>> begin Selected passage

Roger W. Jenkins — President & Chief Executive Officer

Actually, Leo, the plan — I appreciate that question. Actually, it plans to be 30,000 to 35,000 to maximize free cash flow in the Montney, same thing, trying to grow that asset to fill the plants while producing free cash flow. So free cash flow generation is the number one goal. But Eric’s going to address all your questions here right now.

Eric M. Hambly — Executive Vice President, Operations

Yes. Okay. Thanks, Leo. There are two primary factors that are driving lower production with sort of similar well counts relative to 2022. First of all, our new 2023 wells come online a bit later in the year on average than our ’22 program. So when you do the average for the year, it’s a little bit lower. Second, and probably most significantly, our operated 2023 program is almost evenly split between Karnes, Catarina and Tilden locations. And as we’ve highlighted on our recent calls, we delivered significantly improved Karnes and Catarina results in ’21 and ’22 by applying our enhanced completion design. We have not drilled and operated Tilden well since 2019. So we’re hopeful that our 2023 Tilden wells will see the same level of performance improvement as our recent Karnes and Catarina wells. However, our guidance for ’23 for Tilden is based on type curves that are aligned with pre-2020 wells. So a combination of the mix and our expectations for an area we haven’t been to is sort of driving our average production per well down a bit from what we actually experienced in 2022.

And as Roger noted, we’ve been targeting production from the Eagle Ford in the 30,000 to 35,000 barrel a day range. We have, in the last two years, exceeded our expectations from the capital we’re deploying there, getting higher realized production than we expected. We would love for that to happen in ’23, but we are not assuming that it will.

Leo Mariani — MKM — Analyst

Okay. That’s very helpful color there on the Eagle Ford. I just wanted to follow up and ask a little bit about capex here. As I look at the plan for 2023, very, very front-end loaded, 70% in the first half, 30% in the second half. I know you guys also were front-end loaded as well in 2022. However, as kind of the year progressed, you guys did kind of make the decision to raise capex. I know there were some extra projects to get in there. I’m just trying to get a sense here. You’ve got a pretty wide range of capex in terms of what you have there in 2023. I guess I’m just trying to understand if there’s a talk a little bit between kind of the bottom end and the high end of the range? And is there potential for other activity to come on late in the year, if you guys decide to do more in the Gulf, if partners are proposing wells. Maybe just kind of talk through that dynamic a little bit.

>> end Selected passage

## Set problem 1:
Retype the earnings call transcript above, copying everything from "And as Roger" down to "that it will." without any change.

>> begin Input records

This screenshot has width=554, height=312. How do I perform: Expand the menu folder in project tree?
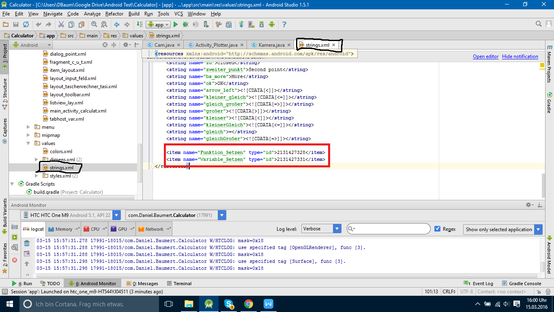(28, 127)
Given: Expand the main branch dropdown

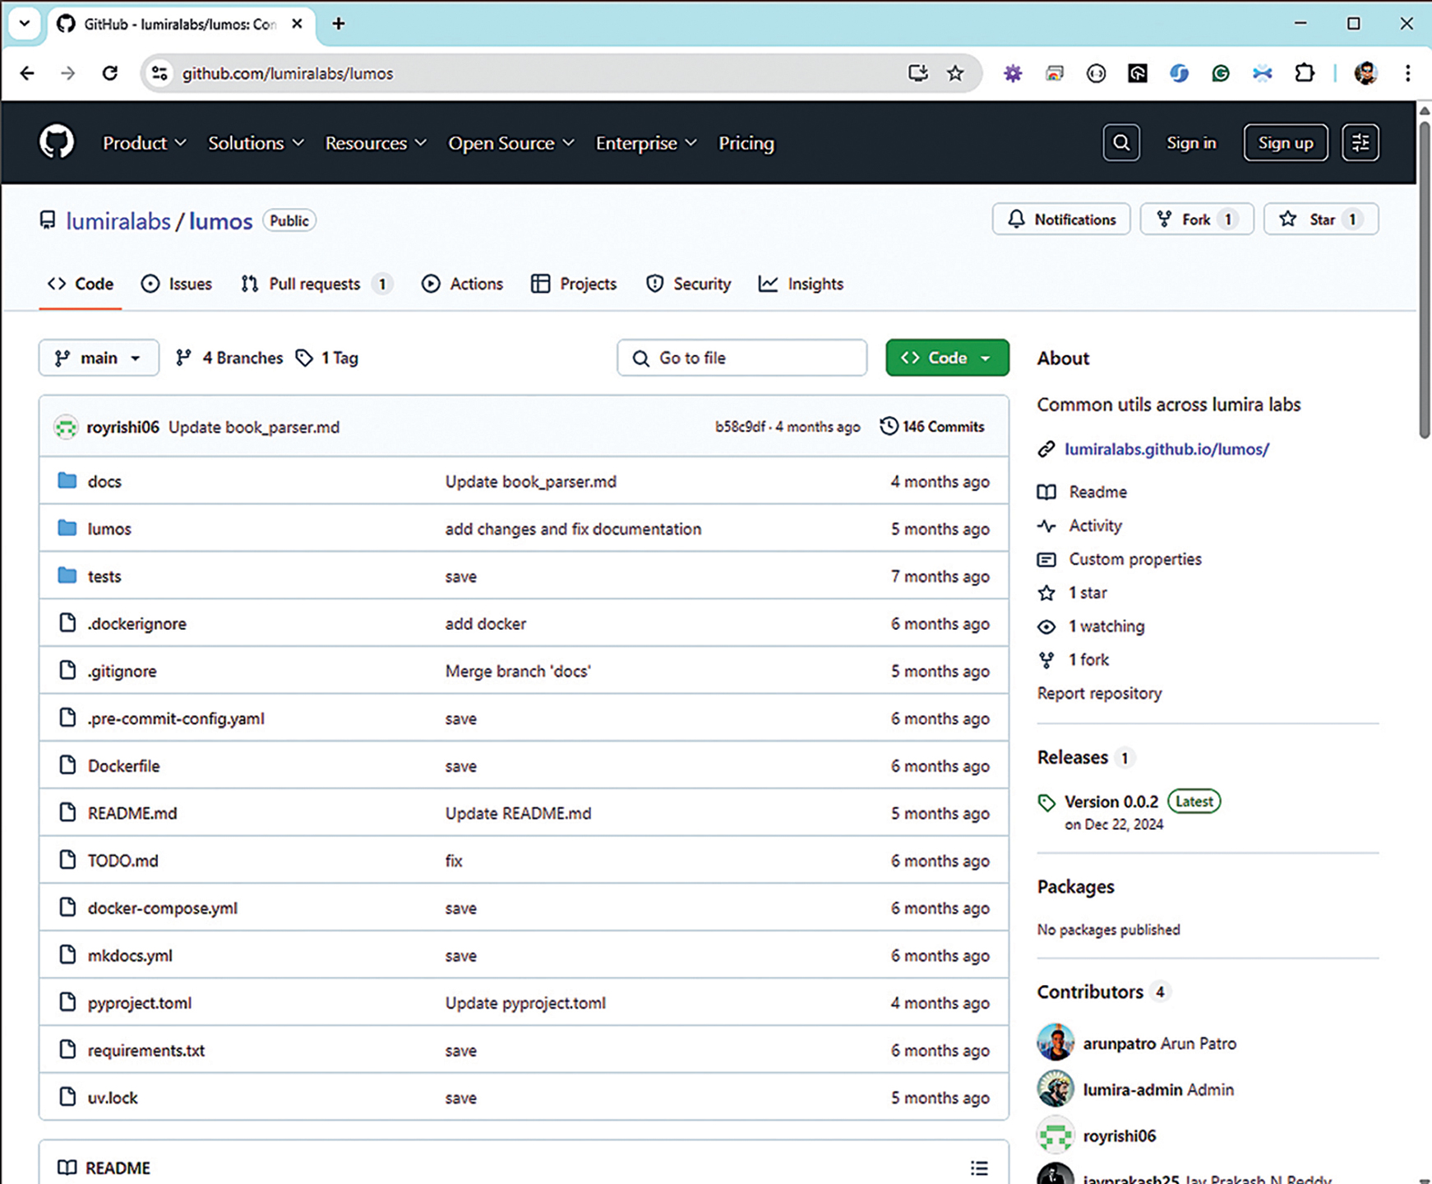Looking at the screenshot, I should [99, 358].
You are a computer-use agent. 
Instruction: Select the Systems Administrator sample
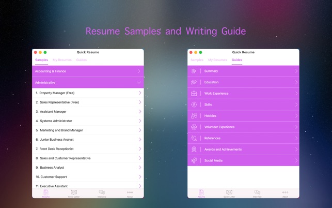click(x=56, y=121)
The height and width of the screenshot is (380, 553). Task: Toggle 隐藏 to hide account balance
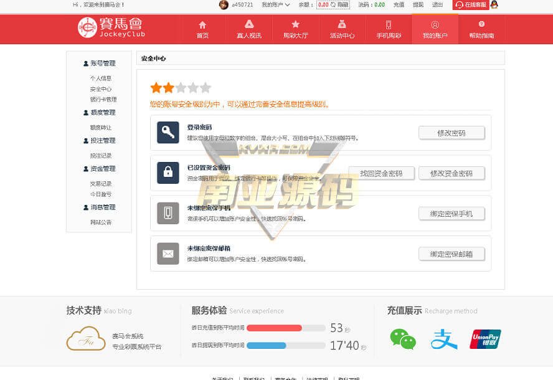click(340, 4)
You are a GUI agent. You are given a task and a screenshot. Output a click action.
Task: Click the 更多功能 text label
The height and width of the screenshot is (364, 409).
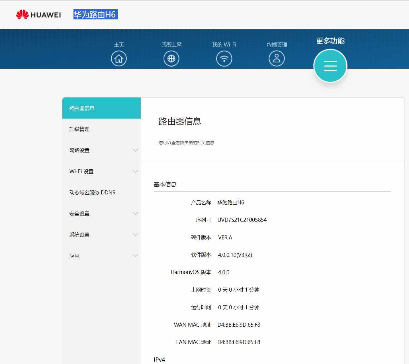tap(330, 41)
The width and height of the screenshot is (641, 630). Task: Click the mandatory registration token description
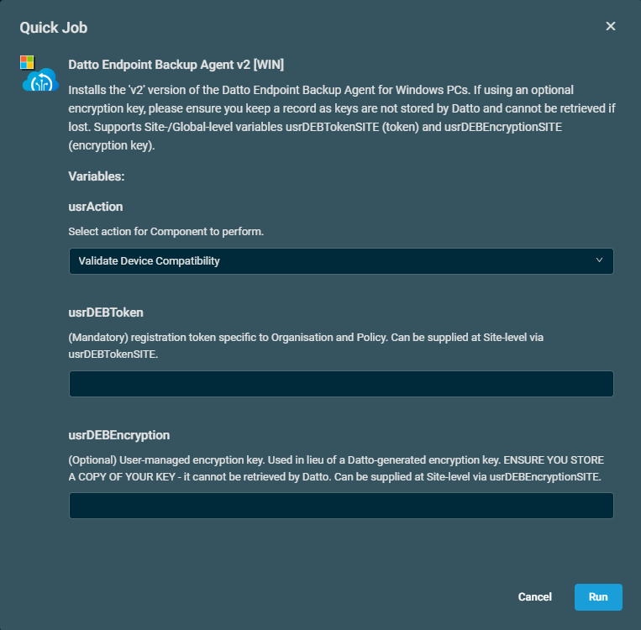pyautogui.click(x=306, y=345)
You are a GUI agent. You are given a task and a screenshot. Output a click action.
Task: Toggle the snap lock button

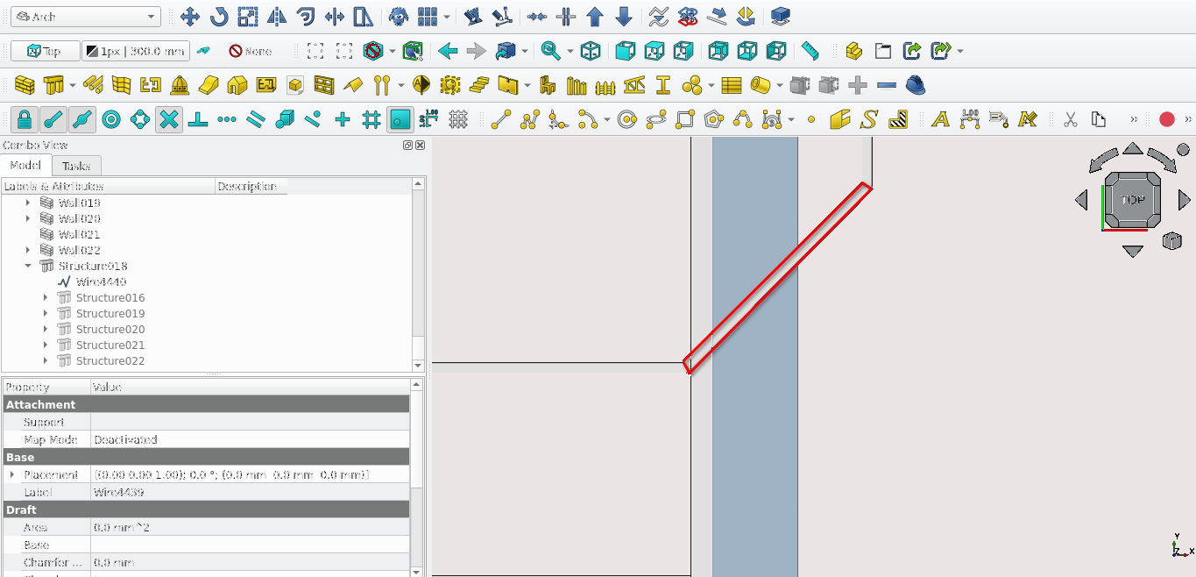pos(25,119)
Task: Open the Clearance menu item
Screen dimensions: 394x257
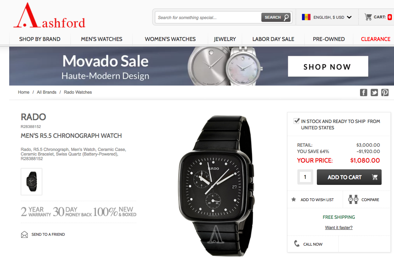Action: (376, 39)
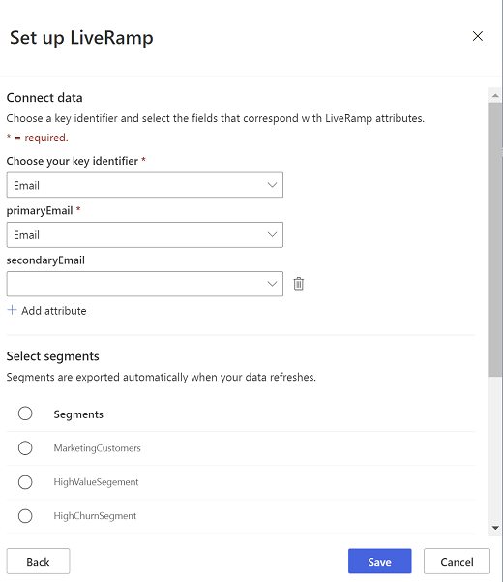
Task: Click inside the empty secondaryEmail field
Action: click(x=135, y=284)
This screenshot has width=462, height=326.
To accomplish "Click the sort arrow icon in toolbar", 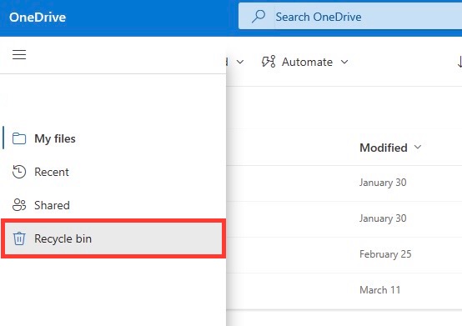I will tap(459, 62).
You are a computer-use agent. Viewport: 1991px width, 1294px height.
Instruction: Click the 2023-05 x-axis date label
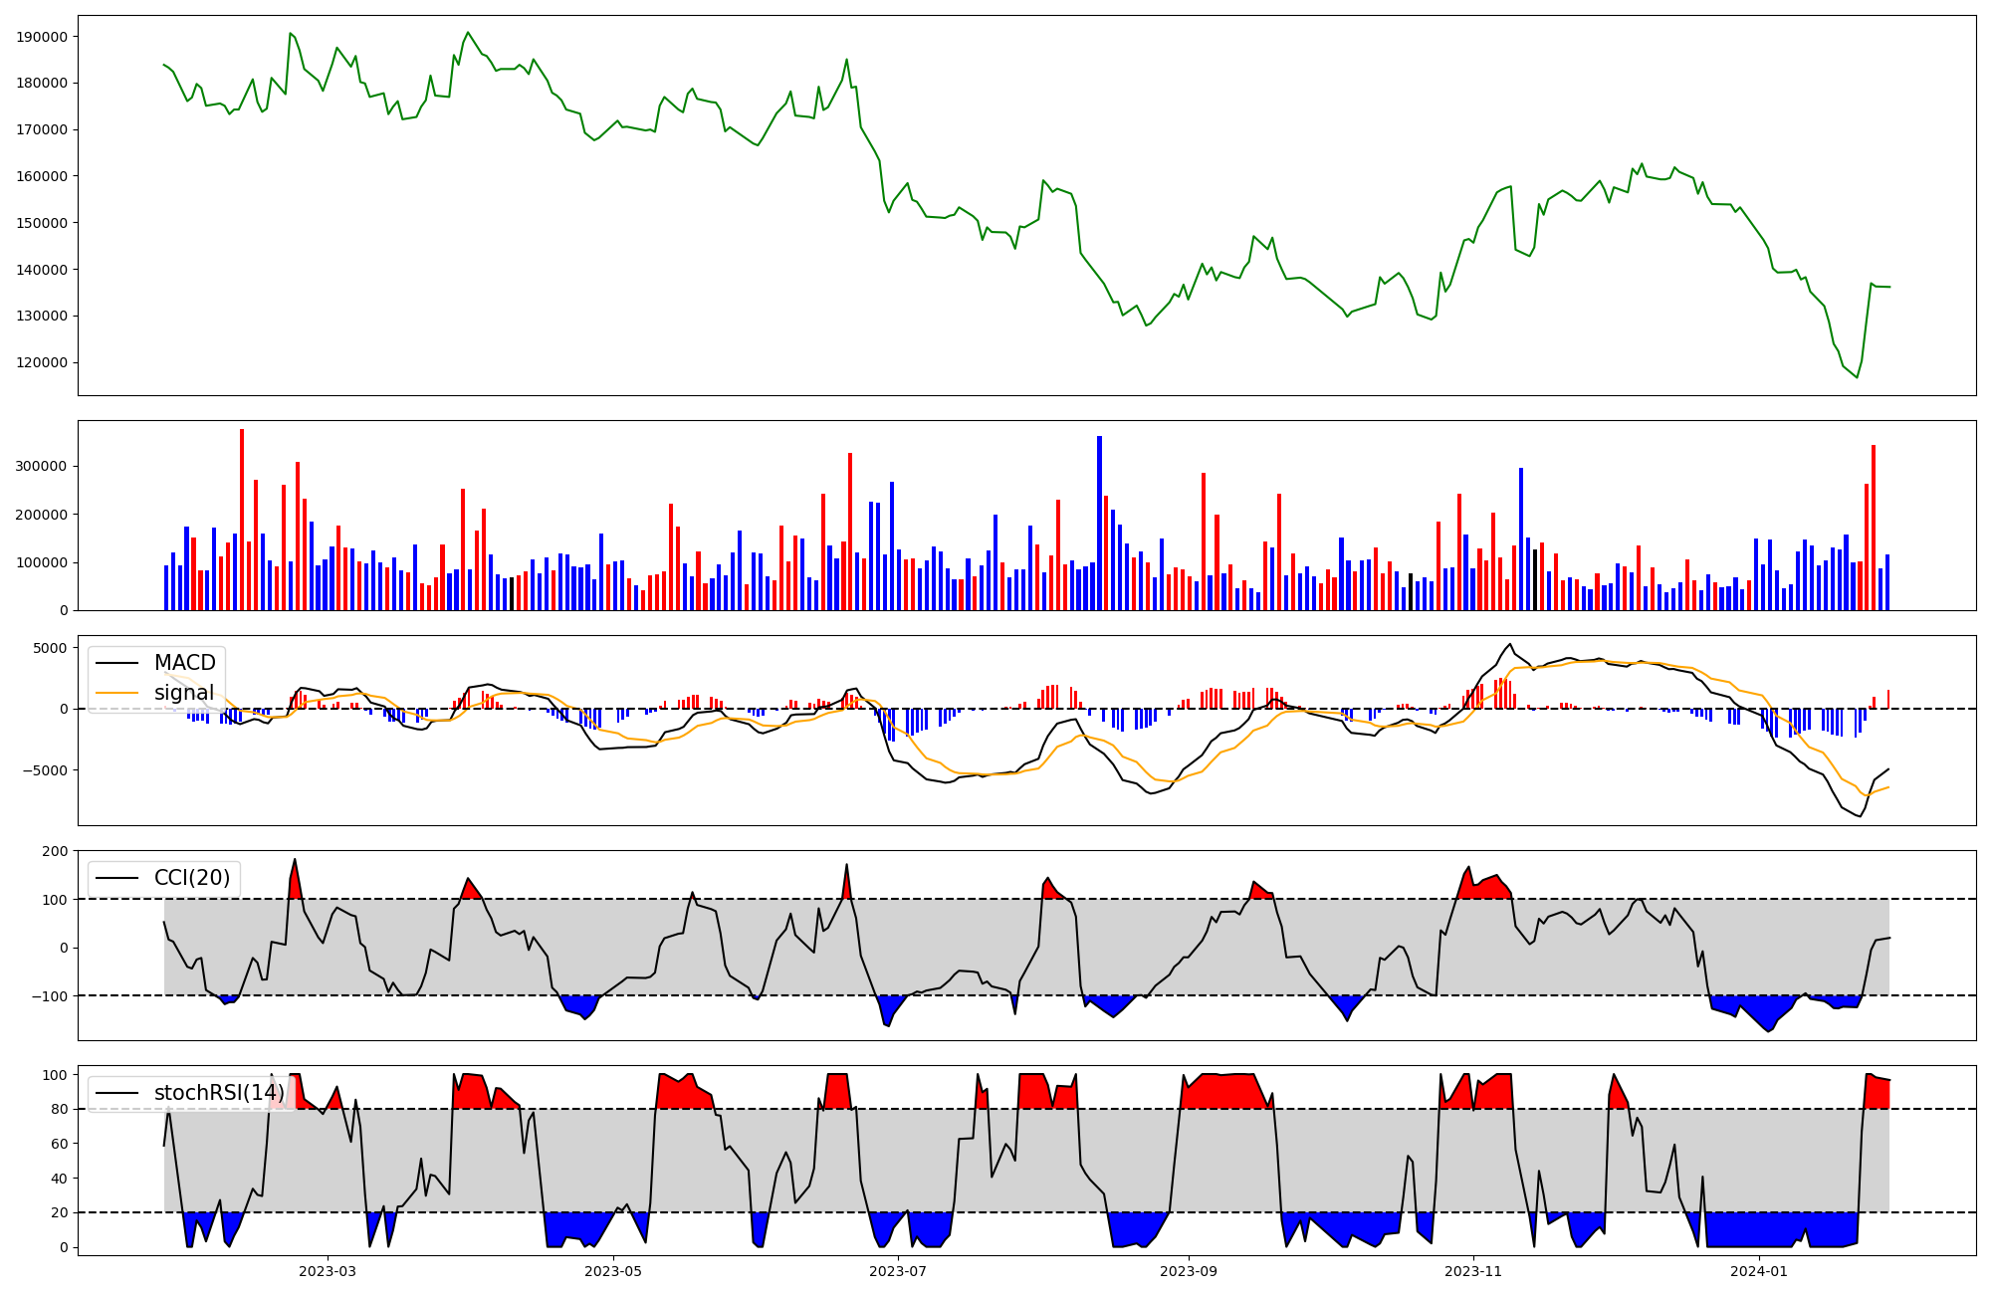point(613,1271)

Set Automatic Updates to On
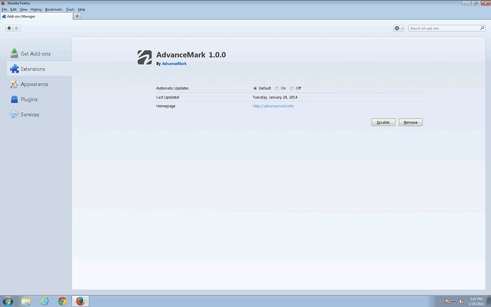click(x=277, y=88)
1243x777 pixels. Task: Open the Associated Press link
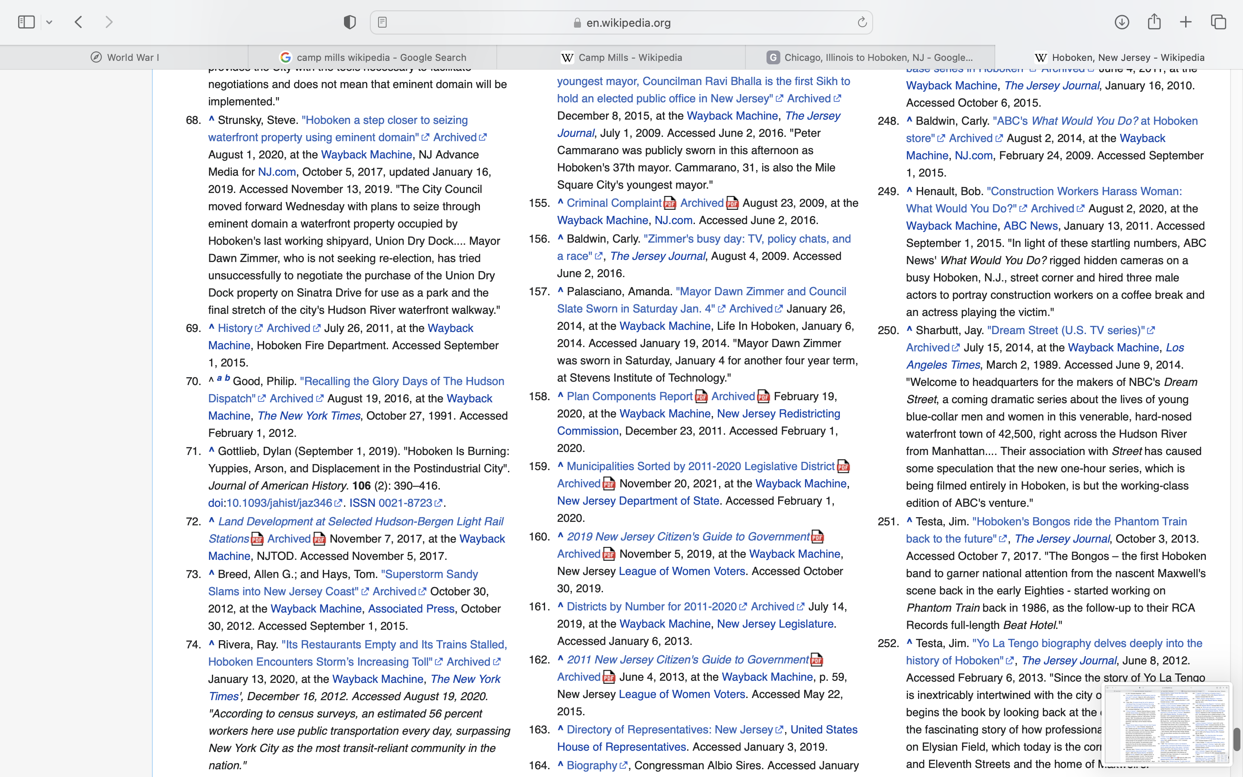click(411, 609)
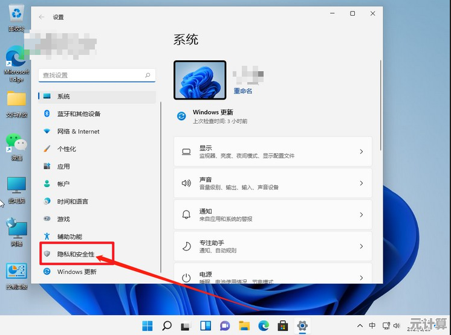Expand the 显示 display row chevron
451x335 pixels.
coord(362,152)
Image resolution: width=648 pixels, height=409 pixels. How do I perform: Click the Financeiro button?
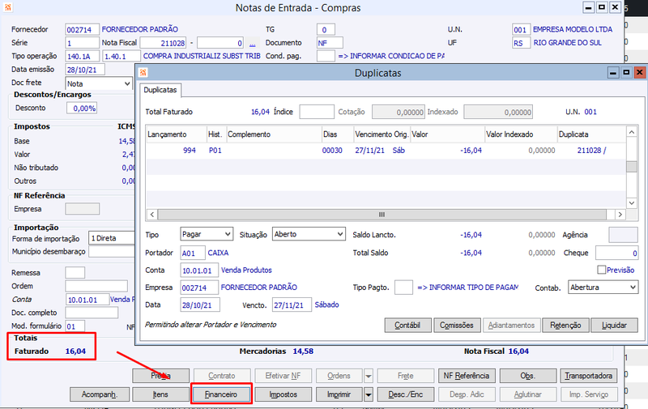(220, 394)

>> end Input records

## Set problem 2:
Convert the records into a numbered list, taking everything from the start of the records down to the line containing "Looking at the", both ends included. Omit blank lines and leave the pictures out of the answer.

## Exercise result 1:
And as Roger noted, we’ve been targeting production from the Eagle Ford in the 30,000 to 35,000 barrel a day range. We have, in the last two years, exceeded our expectations from the capital we’re deploying there, getting higher realized production than we expected. We would love for that to happen in ’23, but we are not assuming that it will.

## Exercise result 2:
1. This screenshot has width=554, height=312. How do I perform: Expand the menu folder in project tree?
2. (28, 127)
3. Given: Expand the main branch dropdown
4. Looking at the screenshot, I should [99, 358].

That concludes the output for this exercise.